Performance Characteristics
Throughput
- 10,000+ concurrent sessions tested in production
- 2.5 GB/s sustained throughput (16-core instance)
- FlightRPC performance with single ingestion core able to handle all traffic (supports multiple ingestion cores for very high-end instances)
- Linear scaling with additional CPU cores (mostly for backend processing)
- Zero-copy pipeline processing minimizes memory overhead
- Zero-copy SQL processing minimizes memory copying
Latency
- Sub-second materialized view updates for streaming transformations
- Immediate S3 writes with atomic commits
- No batch delays - data available as soon as written
- Real-time query responses through FlightRPC
Reliability
- Diskless architecture eliminates local storage failures
- Automatic retries for S3 failures forever (Admin situation)

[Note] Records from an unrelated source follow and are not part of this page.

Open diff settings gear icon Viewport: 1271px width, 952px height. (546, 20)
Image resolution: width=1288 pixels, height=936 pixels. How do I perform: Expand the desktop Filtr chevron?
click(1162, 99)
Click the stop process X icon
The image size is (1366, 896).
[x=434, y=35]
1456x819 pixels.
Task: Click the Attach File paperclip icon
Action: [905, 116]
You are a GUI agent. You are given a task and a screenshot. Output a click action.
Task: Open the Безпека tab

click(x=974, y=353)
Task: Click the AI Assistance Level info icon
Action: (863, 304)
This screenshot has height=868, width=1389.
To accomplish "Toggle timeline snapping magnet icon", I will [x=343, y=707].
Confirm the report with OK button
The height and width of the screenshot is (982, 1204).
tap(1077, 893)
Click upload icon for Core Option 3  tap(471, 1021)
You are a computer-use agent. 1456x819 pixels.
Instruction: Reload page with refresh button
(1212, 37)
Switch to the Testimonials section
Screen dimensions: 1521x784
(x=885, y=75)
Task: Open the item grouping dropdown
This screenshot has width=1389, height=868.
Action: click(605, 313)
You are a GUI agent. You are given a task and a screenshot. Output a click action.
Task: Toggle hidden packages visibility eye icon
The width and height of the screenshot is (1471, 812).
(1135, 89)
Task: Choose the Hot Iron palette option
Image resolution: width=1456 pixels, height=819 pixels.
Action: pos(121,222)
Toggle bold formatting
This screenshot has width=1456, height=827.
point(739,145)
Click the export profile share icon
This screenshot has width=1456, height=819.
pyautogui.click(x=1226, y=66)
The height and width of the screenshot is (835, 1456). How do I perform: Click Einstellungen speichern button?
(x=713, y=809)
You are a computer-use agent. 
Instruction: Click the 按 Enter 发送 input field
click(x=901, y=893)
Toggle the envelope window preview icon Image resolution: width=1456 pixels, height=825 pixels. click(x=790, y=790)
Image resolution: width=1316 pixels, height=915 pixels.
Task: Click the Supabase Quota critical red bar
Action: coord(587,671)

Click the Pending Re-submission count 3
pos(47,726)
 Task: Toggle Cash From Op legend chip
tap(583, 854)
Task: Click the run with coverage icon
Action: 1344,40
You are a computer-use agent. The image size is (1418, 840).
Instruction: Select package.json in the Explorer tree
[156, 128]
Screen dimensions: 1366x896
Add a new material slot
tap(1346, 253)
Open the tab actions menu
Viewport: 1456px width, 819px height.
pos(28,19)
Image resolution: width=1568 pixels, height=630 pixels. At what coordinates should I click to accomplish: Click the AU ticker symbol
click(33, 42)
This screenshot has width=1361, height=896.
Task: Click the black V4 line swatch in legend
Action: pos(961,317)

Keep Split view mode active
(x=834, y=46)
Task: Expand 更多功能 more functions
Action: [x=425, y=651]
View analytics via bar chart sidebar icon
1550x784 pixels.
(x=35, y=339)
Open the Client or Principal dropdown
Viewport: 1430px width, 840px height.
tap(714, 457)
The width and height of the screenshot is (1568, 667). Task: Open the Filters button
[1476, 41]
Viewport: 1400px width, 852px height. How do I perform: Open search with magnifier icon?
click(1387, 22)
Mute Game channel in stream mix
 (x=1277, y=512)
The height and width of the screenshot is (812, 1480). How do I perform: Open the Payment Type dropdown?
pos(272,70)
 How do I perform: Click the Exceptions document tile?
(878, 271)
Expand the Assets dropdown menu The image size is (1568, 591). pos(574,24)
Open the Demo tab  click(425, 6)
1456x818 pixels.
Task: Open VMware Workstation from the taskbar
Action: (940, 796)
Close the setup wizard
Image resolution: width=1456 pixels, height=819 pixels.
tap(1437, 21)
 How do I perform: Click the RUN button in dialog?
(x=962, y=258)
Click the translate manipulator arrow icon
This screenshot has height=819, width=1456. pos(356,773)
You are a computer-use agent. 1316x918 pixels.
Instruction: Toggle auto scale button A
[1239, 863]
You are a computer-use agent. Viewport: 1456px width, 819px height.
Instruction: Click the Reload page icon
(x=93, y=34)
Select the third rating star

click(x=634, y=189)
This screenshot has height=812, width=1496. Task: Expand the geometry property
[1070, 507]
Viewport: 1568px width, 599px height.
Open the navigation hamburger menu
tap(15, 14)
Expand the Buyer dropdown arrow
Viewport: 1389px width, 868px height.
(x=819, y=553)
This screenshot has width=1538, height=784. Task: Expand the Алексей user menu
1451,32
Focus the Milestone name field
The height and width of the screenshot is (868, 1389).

- Schema validation prevents invalid data ingestion (both topic and data schema validation)
- Graceful degradation under high load with backpressure
- Graceful shutdown 3-level shutdown for e.g. rolling updates
Integration Points
DuckDB Integration
- Native FlightRPC support through Airport extension
- Standard SQL syntax - no learning curve
- WASM compatibility for browser-based applications
- Extension ecosystem leverages existing DuckDB extensions
- PostgreSQL Protocol: Query DuckDB persistence through standard PostgreSQL clients
BI Tool Integration
- PostgreSQL Compatibility: Connect any PostgreSQL-compatible BI tool
- DBeaver Support: Tested with full schema browsing and query execution
- Standard Drivers: Use existing PostgreSQL JDBC/ODBC drivers
- Real-time Analytics: Query live streaming data through familiar interfaces
Cloud Integration
- S3-compatible storage (AWS S3, MinIO, Azure Blob, GCS)
- Authentication providers (AWS Cognito, Azure AD, Auth0, Okta)
- Monitoring integration (Prometheus metrics, Grafana dashboards)
Security Architecture
Security Features
- End-to-end TLS encryption for data in transit
- JWT-based authentication with configurable providers
- RBAC/ABAC authorization for fine-grained access control to topics and operations
- Data schema validation prevents malformed data injection and ensures data quality
- IAM integration for fine-grained S3 access control
- Audit logging for compliance and monitoring
This architecture enables BoilStream to provide enterprise-grade streaming data processing with the simplicity of SQL, eliminating the complexity of traditional streaming pipelines while maintaining high performance and reliability.